Quote all of the data below word for word, line by line.

begin Supplied information

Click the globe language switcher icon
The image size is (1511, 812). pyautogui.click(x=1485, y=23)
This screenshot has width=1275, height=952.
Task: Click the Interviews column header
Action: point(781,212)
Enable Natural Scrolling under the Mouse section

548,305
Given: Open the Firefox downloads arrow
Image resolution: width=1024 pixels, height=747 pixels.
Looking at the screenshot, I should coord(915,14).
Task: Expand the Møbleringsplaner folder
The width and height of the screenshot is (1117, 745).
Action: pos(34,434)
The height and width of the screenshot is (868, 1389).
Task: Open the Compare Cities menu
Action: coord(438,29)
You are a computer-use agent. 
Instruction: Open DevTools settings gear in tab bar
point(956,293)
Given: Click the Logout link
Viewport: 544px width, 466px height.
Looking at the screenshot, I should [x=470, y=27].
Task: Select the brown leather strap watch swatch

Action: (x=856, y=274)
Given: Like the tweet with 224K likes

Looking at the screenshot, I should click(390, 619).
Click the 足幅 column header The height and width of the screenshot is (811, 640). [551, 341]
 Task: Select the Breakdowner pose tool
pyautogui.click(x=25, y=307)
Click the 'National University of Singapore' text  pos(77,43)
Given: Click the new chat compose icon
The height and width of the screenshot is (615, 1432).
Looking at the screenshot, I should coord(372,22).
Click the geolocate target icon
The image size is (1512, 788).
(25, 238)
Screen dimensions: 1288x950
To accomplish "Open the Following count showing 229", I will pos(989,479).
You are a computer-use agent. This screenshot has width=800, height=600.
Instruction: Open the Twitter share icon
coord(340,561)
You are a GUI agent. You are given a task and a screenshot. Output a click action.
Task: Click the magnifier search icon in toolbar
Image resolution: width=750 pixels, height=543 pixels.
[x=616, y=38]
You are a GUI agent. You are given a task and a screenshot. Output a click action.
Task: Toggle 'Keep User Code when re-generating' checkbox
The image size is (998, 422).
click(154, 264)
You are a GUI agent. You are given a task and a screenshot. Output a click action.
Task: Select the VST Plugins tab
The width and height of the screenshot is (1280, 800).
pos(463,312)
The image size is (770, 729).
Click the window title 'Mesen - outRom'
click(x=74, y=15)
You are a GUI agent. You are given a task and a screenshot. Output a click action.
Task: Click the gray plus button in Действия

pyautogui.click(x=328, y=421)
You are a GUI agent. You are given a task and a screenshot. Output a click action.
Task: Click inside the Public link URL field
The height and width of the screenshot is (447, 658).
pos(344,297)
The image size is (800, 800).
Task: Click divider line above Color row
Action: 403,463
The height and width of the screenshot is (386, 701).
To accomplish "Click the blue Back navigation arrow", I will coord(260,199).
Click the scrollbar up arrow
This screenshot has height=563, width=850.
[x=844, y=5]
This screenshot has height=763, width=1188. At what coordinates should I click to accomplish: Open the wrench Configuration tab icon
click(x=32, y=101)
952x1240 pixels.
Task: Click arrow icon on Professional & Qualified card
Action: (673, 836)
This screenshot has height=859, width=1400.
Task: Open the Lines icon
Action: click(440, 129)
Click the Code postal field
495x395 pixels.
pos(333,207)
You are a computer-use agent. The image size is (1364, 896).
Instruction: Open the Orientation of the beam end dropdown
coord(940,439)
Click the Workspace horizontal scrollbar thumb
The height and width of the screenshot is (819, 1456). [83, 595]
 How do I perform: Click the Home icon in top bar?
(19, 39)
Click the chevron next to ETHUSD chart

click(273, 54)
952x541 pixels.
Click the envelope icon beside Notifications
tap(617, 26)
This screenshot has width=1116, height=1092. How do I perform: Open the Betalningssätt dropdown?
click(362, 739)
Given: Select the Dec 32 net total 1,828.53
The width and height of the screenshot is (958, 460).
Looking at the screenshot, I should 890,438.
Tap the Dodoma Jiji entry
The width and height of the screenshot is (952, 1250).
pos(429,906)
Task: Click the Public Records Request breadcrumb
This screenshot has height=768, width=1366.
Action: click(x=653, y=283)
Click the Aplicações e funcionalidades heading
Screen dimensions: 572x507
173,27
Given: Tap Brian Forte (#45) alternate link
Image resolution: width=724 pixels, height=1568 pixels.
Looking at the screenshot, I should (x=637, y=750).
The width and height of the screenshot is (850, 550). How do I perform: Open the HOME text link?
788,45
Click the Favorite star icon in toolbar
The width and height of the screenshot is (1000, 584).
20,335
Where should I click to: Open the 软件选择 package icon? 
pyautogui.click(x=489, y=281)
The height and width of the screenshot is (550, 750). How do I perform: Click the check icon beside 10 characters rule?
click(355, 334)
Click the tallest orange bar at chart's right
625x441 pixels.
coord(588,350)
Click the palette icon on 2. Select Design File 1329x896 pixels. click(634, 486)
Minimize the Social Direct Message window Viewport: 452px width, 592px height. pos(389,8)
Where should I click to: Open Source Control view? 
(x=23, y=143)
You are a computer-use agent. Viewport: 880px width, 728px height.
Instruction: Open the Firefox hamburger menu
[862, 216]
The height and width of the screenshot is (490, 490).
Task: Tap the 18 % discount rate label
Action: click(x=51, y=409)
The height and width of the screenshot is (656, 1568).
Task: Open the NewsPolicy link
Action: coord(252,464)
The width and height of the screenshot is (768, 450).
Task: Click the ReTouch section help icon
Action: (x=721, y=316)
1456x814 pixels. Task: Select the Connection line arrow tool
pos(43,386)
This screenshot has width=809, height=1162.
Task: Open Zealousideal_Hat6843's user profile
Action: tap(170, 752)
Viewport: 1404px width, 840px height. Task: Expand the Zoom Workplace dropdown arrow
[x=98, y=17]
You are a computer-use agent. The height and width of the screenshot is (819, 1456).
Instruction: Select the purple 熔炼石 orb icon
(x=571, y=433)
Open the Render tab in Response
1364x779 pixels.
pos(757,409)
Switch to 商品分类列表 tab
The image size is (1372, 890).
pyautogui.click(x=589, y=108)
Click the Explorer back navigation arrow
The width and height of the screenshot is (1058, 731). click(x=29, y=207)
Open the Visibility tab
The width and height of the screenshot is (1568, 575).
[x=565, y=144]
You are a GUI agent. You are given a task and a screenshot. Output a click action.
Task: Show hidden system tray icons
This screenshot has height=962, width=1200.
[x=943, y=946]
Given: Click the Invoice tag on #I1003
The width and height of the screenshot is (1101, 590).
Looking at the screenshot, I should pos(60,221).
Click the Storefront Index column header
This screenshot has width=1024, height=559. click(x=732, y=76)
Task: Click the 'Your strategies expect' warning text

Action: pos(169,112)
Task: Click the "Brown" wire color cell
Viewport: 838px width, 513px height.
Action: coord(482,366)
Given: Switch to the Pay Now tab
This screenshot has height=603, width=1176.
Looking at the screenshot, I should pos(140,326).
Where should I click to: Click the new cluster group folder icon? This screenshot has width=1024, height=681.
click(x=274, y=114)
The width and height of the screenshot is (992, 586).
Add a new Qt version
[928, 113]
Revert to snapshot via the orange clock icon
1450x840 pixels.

end Supplied information

- **Answer to this problem**
Click the globe language switcher icon
The image size is (1511, 812). pyautogui.click(x=1485, y=23)
This screenshot has width=1275, height=952.
Task: Click the Interviews column header
Action: point(781,212)
Enable Natural Scrolling under the Mouse section

548,305
Given: Open the Firefox downloads arrow
Image resolution: width=1024 pixels, height=747 pixels.
Looking at the screenshot, I should coord(915,14).
Task: Expand the Møbleringsplaner folder
The width and height of the screenshot is (1117, 745).
Action: pos(34,434)
The height and width of the screenshot is (868, 1389).
Task: Open the Compare Cities menu
Action: coord(438,29)
You are a computer-use agent. 
Instruction: Open DevTools settings gear in tab bar
point(956,293)
Given: Click the Logout link
Viewport: 544px width, 466px height.
Looking at the screenshot, I should [x=470, y=27].
Task: Select the brown leather strap watch swatch

Action: (x=856, y=274)
Given: Like the tweet with 224K likes

Looking at the screenshot, I should click(390, 619).
Click the 足幅 column header The height and width of the screenshot is (811, 640). [551, 341]
 Task: Select the Breakdowner pose tool
pyautogui.click(x=25, y=307)
Click the 'National University of Singapore' text  pos(77,43)
Given: Click the new chat compose icon
The height and width of the screenshot is (615, 1432).
Looking at the screenshot, I should coord(372,22).
Click the geolocate target icon
The image size is (1512, 788).
(25, 238)
Screen dimensions: 1288x950
To accomplish "Open the Following count showing 229", I will pos(989,479).
You are a computer-use agent. This screenshot has width=800, height=600.
Instruction: Open the Twitter share icon
coord(340,561)
You are a GUI agent. You are given a task and a screenshot. Output a click action.
Task: Click the magnifier search icon in toolbar
Image resolution: width=750 pixels, height=543 pixels.
[x=616, y=38]
You are a GUI agent. You are given a task and a screenshot. Output a click action.
Task: Toggle 'Keep User Code when re-generating' checkbox
The image size is (998, 422).
click(154, 264)
You are a GUI agent. You are given a task and a screenshot. Output a click action.
Task: Select the VST Plugins tab
The width and height of the screenshot is (1280, 800).
pos(463,312)
The image size is (770, 729).
Click the window title 'Mesen - outRom'
click(x=74, y=15)
You are a GUI agent. You are given a task and a screenshot. Output a click action.
Task: Click the gray plus button in Действия

pyautogui.click(x=328, y=421)
You are a GUI agent. You are given a task and a screenshot. Output a click action.
Task: Click inside the Public link URL field
The height and width of the screenshot is (447, 658).
pos(344,297)
The image size is (800, 800).
Task: Click divider line above Color row
Action: 403,463
The height and width of the screenshot is (386, 701).
To accomplish "Click the blue Back navigation arrow", I will coord(260,199).
Click the scrollbar up arrow
This screenshot has height=563, width=850.
[x=844, y=5]
This screenshot has height=763, width=1188. At what coordinates should I click to accomplish: Open the wrench Configuration tab icon
click(x=32, y=101)
952x1240 pixels.
Task: Click arrow icon on Professional & Qualified card
Action: (673, 836)
This screenshot has height=859, width=1400.
Task: Open the Lines icon
Action: click(440, 129)
Click the Code postal field
495x395 pixels.
pos(333,207)
You are a computer-use agent. The image size is (1364, 896).
Instruction: Open the Orientation of the beam end dropdown
coord(940,439)
Click the Workspace horizontal scrollbar thumb
The height and width of the screenshot is (819, 1456). [83, 595]
 How do I perform: Click the Home icon in top bar?
(19, 39)
Click the chevron next to ETHUSD chart

click(273, 54)
952x541 pixels.
Click the envelope icon beside Notifications
tap(617, 26)
This screenshot has width=1116, height=1092. How do I perform: Open the Betalningssätt dropdown?
click(362, 739)
Given: Select the Dec 32 net total 1,828.53
The width and height of the screenshot is (958, 460).
Looking at the screenshot, I should 890,438.
Tap the Dodoma Jiji entry
The width and height of the screenshot is (952, 1250).
pos(429,906)
Task: Click the Public Records Request breadcrumb
This screenshot has height=768, width=1366.
Action: click(x=653, y=283)
Click the Aplicações e funcionalidades heading
Screen dimensions: 572x507
173,27
Given: Tap Brian Forte (#45) alternate link
Image resolution: width=724 pixels, height=1568 pixels.
Looking at the screenshot, I should (x=637, y=750).
The width and height of the screenshot is (850, 550). How do I perform: Open the HOME text link?
788,45
Click the Favorite star icon in toolbar
The width and height of the screenshot is (1000, 584).
20,335
Where should I click to: Open the 软件选择 package icon? 
pyautogui.click(x=489, y=281)
The height and width of the screenshot is (550, 750). How do I perform: Click the check icon beside 10 characters rule?
click(355, 334)
Click the tallest orange bar at chart's right
625x441 pixels.
coord(588,350)
Click the palette icon on 2. Select Design File 1329x896 pixels. click(634, 486)
Minimize the Social Direct Message window Viewport: 452px width, 592px height. pos(389,8)
Where should I click to: Open Source Control view? 
(x=23, y=143)
You are a computer-use agent. Viewport: 880px width, 728px height.
Instruction: Open the Firefox hamburger menu
[862, 216]
The height and width of the screenshot is (490, 490).
Task: Tap the 18 % discount rate label
Action: click(x=51, y=409)
The height and width of the screenshot is (656, 1568).
Task: Open the NewsPolicy link
Action: coord(252,464)
The width and height of the screenshot is (768, 450).
Task: Click the ReTouch section help icon
Action: (x=721, y=316)
1456x814 pixels. Task: Select the Connection line arrow tool
pos(43,386)
This screenshot has width=809, height=1162.
Task: Open Zealousideal_Hat6843's user profile
Action: tap(170, 752)
Viewport: 1404px width, 840px height. Task: Expand the Zoom Workplace dropdown arrow
[x=98, y=17]
You are a computer-use agent. The height and width of the screenshot is (819, 1456).
Instruction: Select the purple 熔炼石 orb icon
(x=571, y=433)
Open the Render tab in Response
1364x779 pixels.
pos(757,409)
Switch to 商品分类列表 tab
The image size is (1372, 890).
pyautogui.click(x=589, y=108)
Click the Explorer back navigation arrow
The width and height of the screenshot is (1058, 731). click(x=29, y=207)
Open the Visibility tab
The width and height of the screenshot is (1568, 575).
[x=565, y=144]
You are a GUI agent. You are given a task and a screenshot. Output a click action.
Task: Show hidden system tray icons
This screenshot has height=962, width=1200.
[x=943, y=946]
Given: Click the Invoice tag on #I1003
The width and height of the screenshot is (1101, 590).
Looking at the screenshot, I should pos(60,221).
Click the Storefront Index column header
This screenshot has width=1024, height=559. click(x=732, y=76)
Task: Click the 'Your strategies expect' warning text

Action: pos(169,112)
Task: Click the "Brown" wire color cell
Viewport: 838px width, 513px height.
Action: coord(482,366)
Given: Switch to the Pay Now tab
This screenshot has height=603, width=1176.
Looking at the screenshot, I should pos(140,326).
Where should I click to: Click the new cluster group folder icon? This screenshot has width=1024, height=681.
click(x=274, y=114)
The width and height of the screenshot is (992, 586).
Add a new Qt version
[928, 113]
Revert to snapshot via the orange clock icon
1450x840 pixels.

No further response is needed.